Exercise:
Before you reproduce the entries that follow, strip out any image they contain and keep the rest exact.

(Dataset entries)
+===+

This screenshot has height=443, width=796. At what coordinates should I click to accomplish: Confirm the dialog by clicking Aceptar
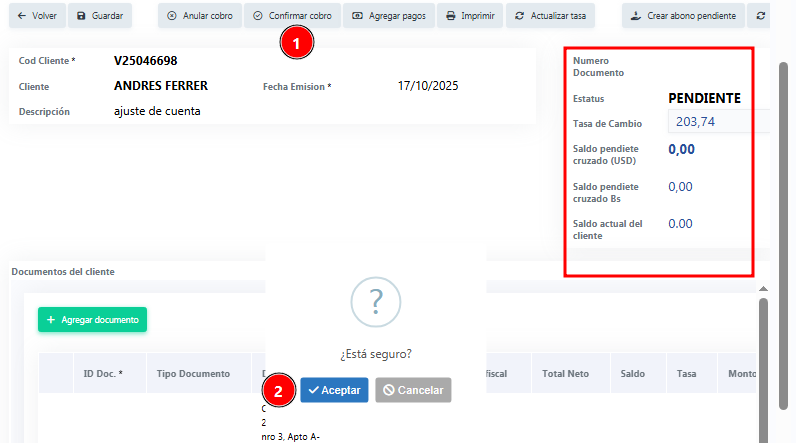pyautogui.click(x=334, y=390)
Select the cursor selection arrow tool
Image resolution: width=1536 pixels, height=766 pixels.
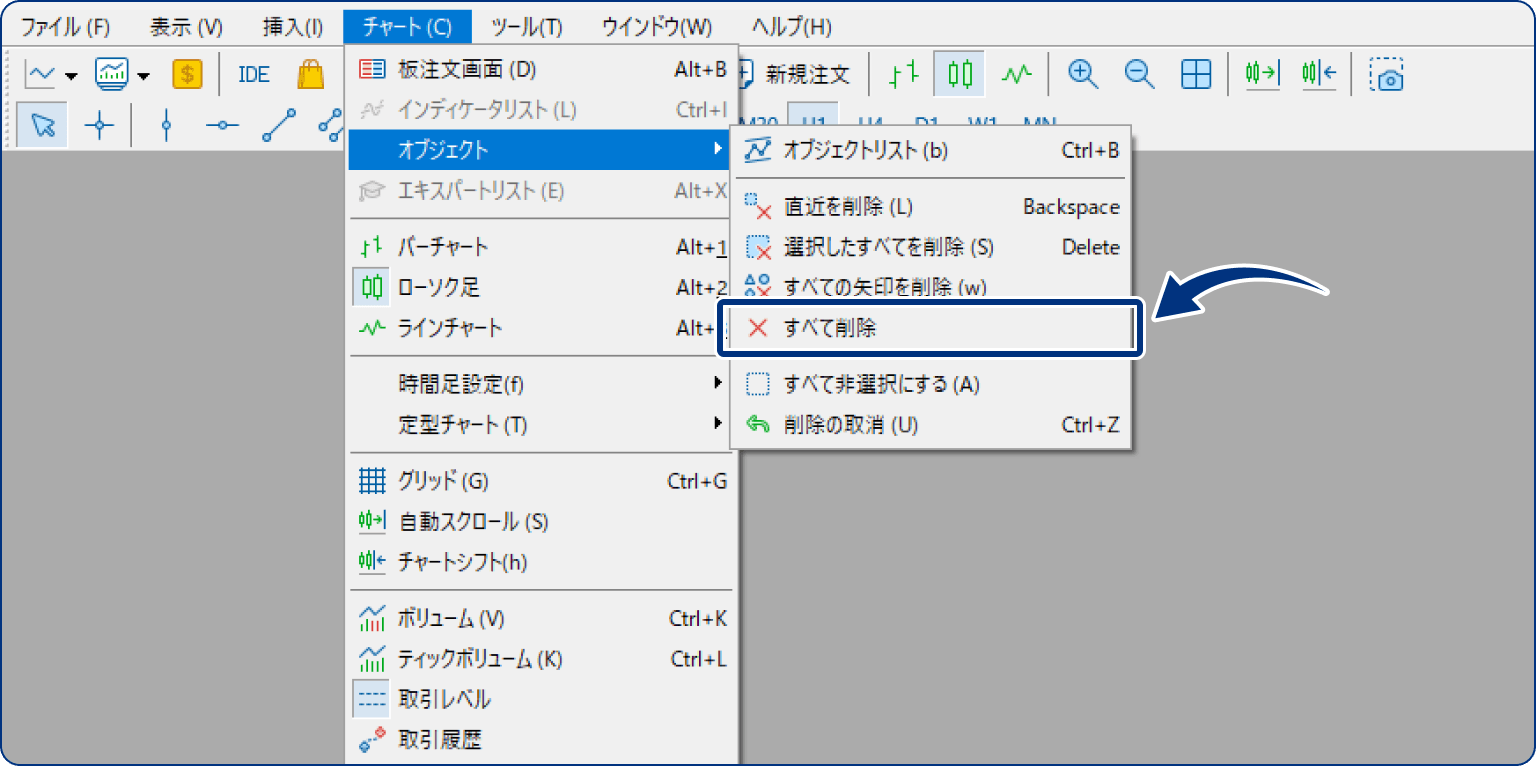click(x=41, y=124)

+===+

Solved problem:
This screenshot has height=443, width=796. At what coordinates should I click to accomplish: Confirm the dialog by clicking Aceptar
pyautogui.click(x=334, y=390)
Select the cursor selection arrow tool
Image resolution: width=1536 pixels, height=766 pixels.
click(x=41, y=124)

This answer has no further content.